Requirement -
Extract precisely the lines that run from the line containing "The height and" to the end of the records below, with both ends included and pictures omitted.
• • • •
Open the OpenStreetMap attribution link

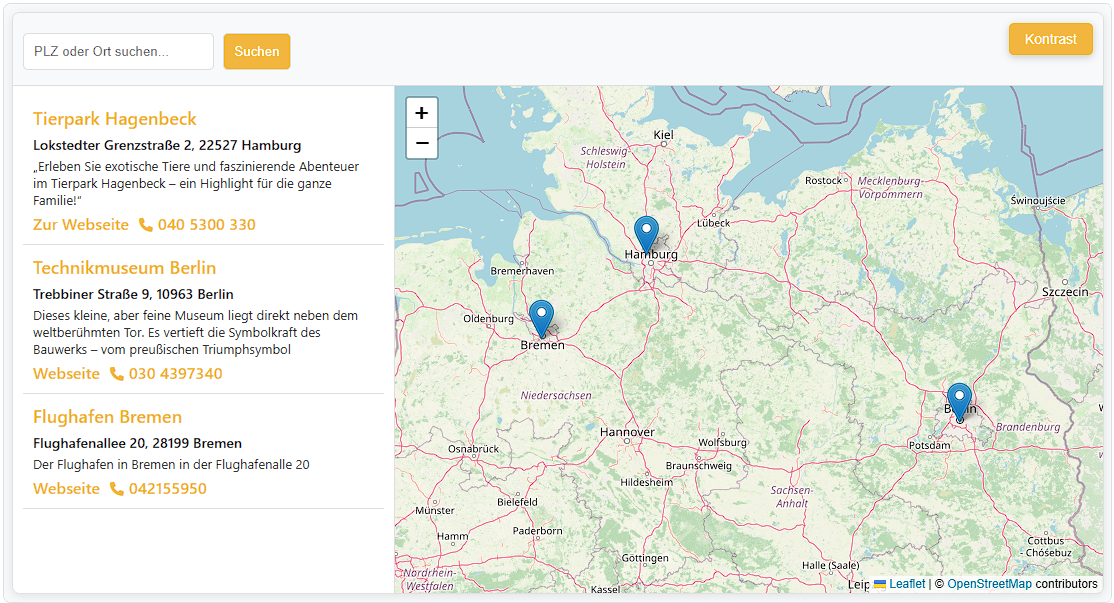[x=989, y=584]
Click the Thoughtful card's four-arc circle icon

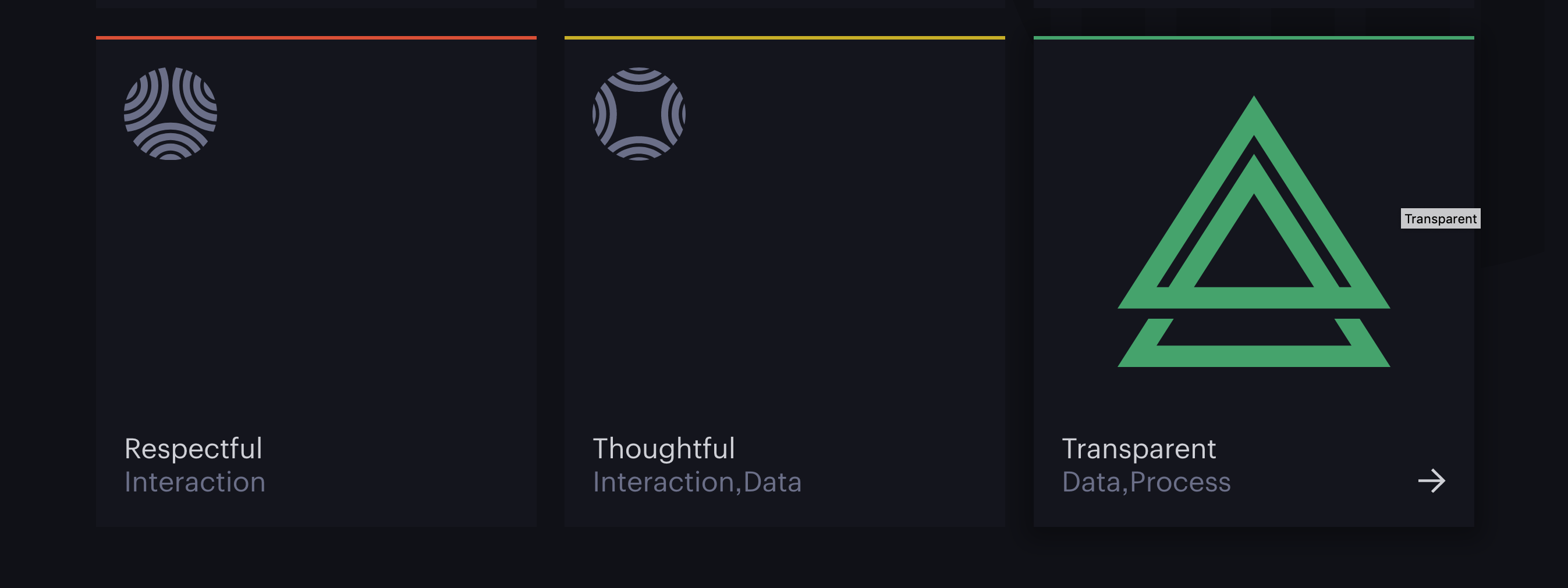[x=639, y=114]

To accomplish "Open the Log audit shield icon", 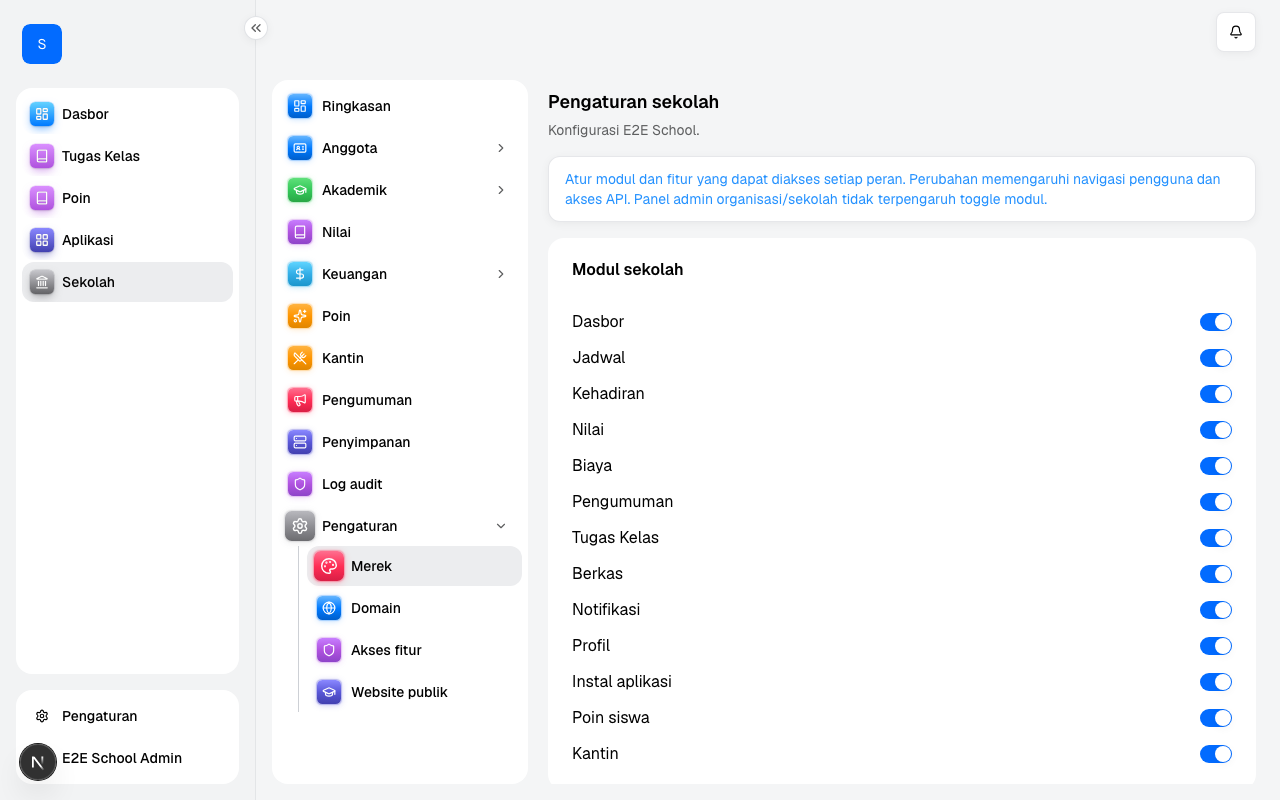I will coord(300,484).
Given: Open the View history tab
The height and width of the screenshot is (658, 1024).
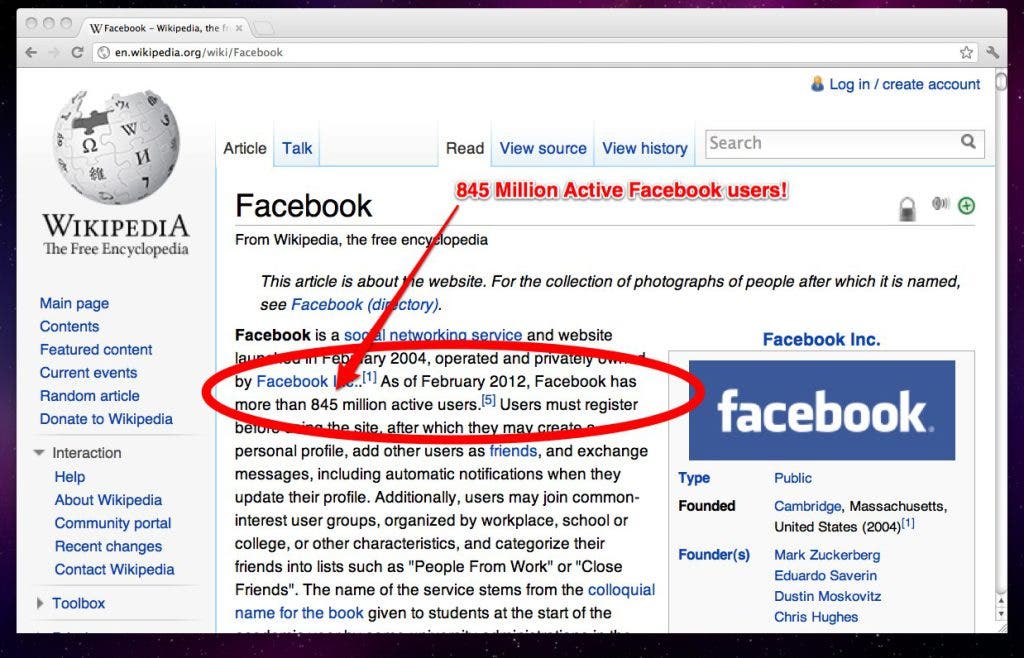Looking at the screenshot, I should point(644,148).
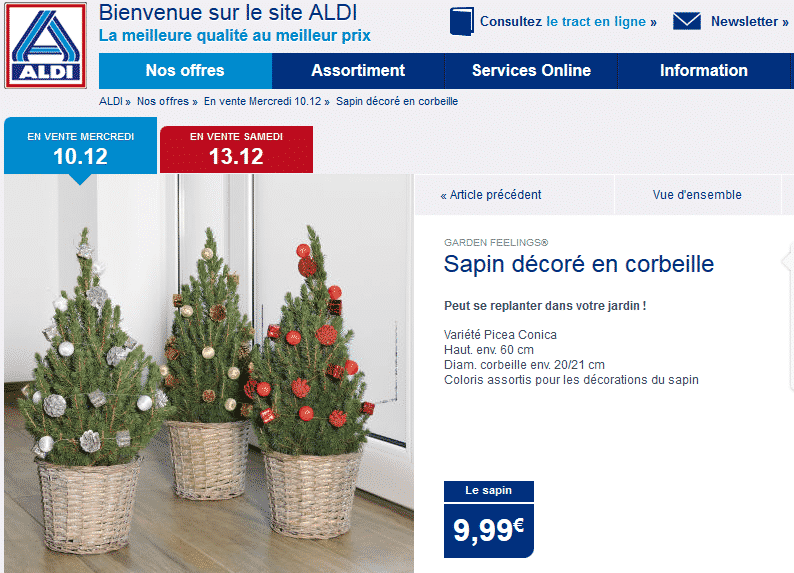
Task: Click 'En vente Mercredi 10.12' breadcrumb
Action: (x=262, y=101)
• • • •
Response -
The height and width of the screenshot is (658, 1024).
Looking at the screenshot, I should point(644,148).
Task: Click 'En vente Mercredi 10.12' breadcrumb
Action: (x=262, y=101)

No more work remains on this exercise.